A los 15 días de haber nacido los pollos, son separados y comienzan a ser entrenados en la pelea. “Los criadores colocamos en el gallinero un pollo de mayor edad para que cumpla la tarea de preceptor, y los separe”, relata Seifo Ángel Américo, de 66 años.

CUIDADO. A los gallos se les pone en el pico protectores de cuero.

Es un jubilado que hace seis años y medio perdió la vista a causa de una enfermedad nunca tratada en sus ojos. “Cuando perdí la vista, lo único que pensaba era en matarme; los gallos me sacaron de la depresión”, describe, y sus ojos muertos desprenden lágrimas. Seifo sigue hablando entre jaulas de madera y un ensordecedor graznar de gallos y gallinas que lo obliga a levantar la voz.

OTRO CRIADOR. José Luis Sierra muestra con orgullo su gallo fino.

Para poder seguir criando animales colocó más de 50 metros de cuerda, a 1,80 metro del suelo, que atraviesan toda su casa. Esa cuerda le sirve de guía para recorrer el enorme gallinero fabricado con cañas, paja y plásticos. Su gallo predilecto se llama El ciego, y como él perdió la visión. Claro que al gallo le pasó como consecuencia de un golpe que recibió en una topada en Leales. El sol empieza a soltar sus primeros rayos, el criador luego del “café” (un jarro de mate cocido con bollo) empieza a sacar los gallos de la jaula para que se alimenten al aire libre.

“La Tía”

María Silvia Gramajo está a punto de cumplir 89 años. Es conocida como La Tía en el ambiente gallero. Fue una de las primeras mujeres en criar gallos finos. Desde los ocho años acompañaba a su padre. Se contagió esta pasión de su hermano Miguel “Burro” Gramajo, que en 1940 con apenas 15 años empezó a caminar entre bretes. La Tía conserva sus animales en su casa, en un gran gallinero. Allí, los días de la familia transcurren en esta peculiar tradición, “observando y aprendiendo”. Es el ejemplo que le transmite a su nieto Matías, de 13 años, que ya cuida y entrena sus primeros pollos. La familia Gramajo cuenta con ocho generaciones de criadores.

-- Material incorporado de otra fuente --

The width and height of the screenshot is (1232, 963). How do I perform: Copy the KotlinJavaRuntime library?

“LA TÍA”. María Silvia Gramajo saca uno de sus ejemplares de la jaula.

En el brete

Las tareas más laboriosas son las de “el brete”, un círculo de estructura de hierros soldados, cubierta de lona roja, piso amortiguado con alfombras y césped sintético. Las aves de entre ocho y 16 meses se pesan, se lavan y se les coloca protectores de cuero en el pico y guantes en las patas para que no se lastimen con los golpes.

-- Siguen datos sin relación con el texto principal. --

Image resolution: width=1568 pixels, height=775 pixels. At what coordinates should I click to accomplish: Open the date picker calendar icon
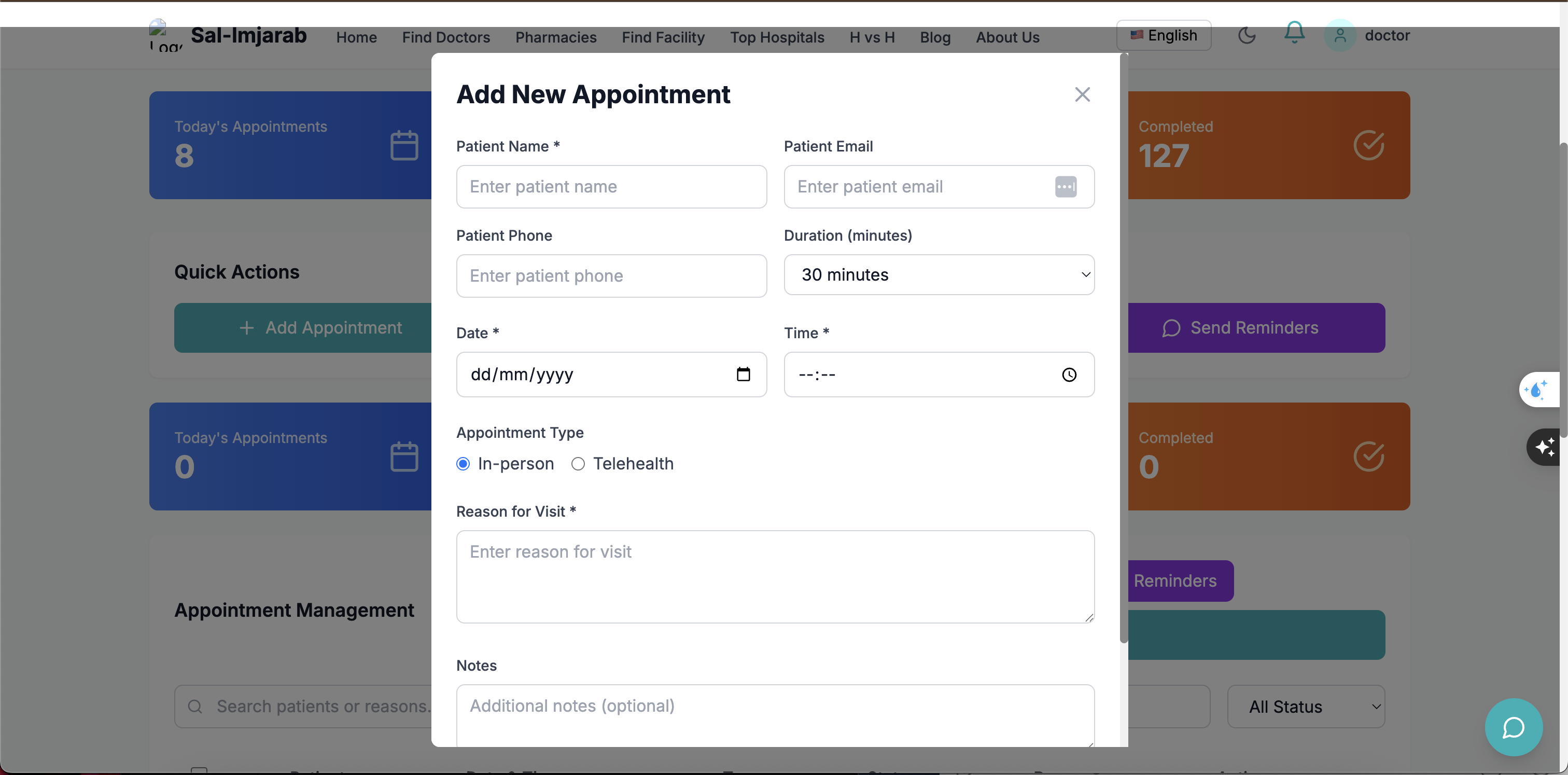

Cuando cae la noche, el brete queda vacío. Cada gallo ya está en su jaula, listo para el descanso. Las familias galleras cierran una jornada más de trabajo mientras siguen a la espera de que se resuelva el litigio judicial que mantiene suspendidas las peleas.

HIGIENE. Gabriel Sierra junto a sus padres lava uno de los gallos finos.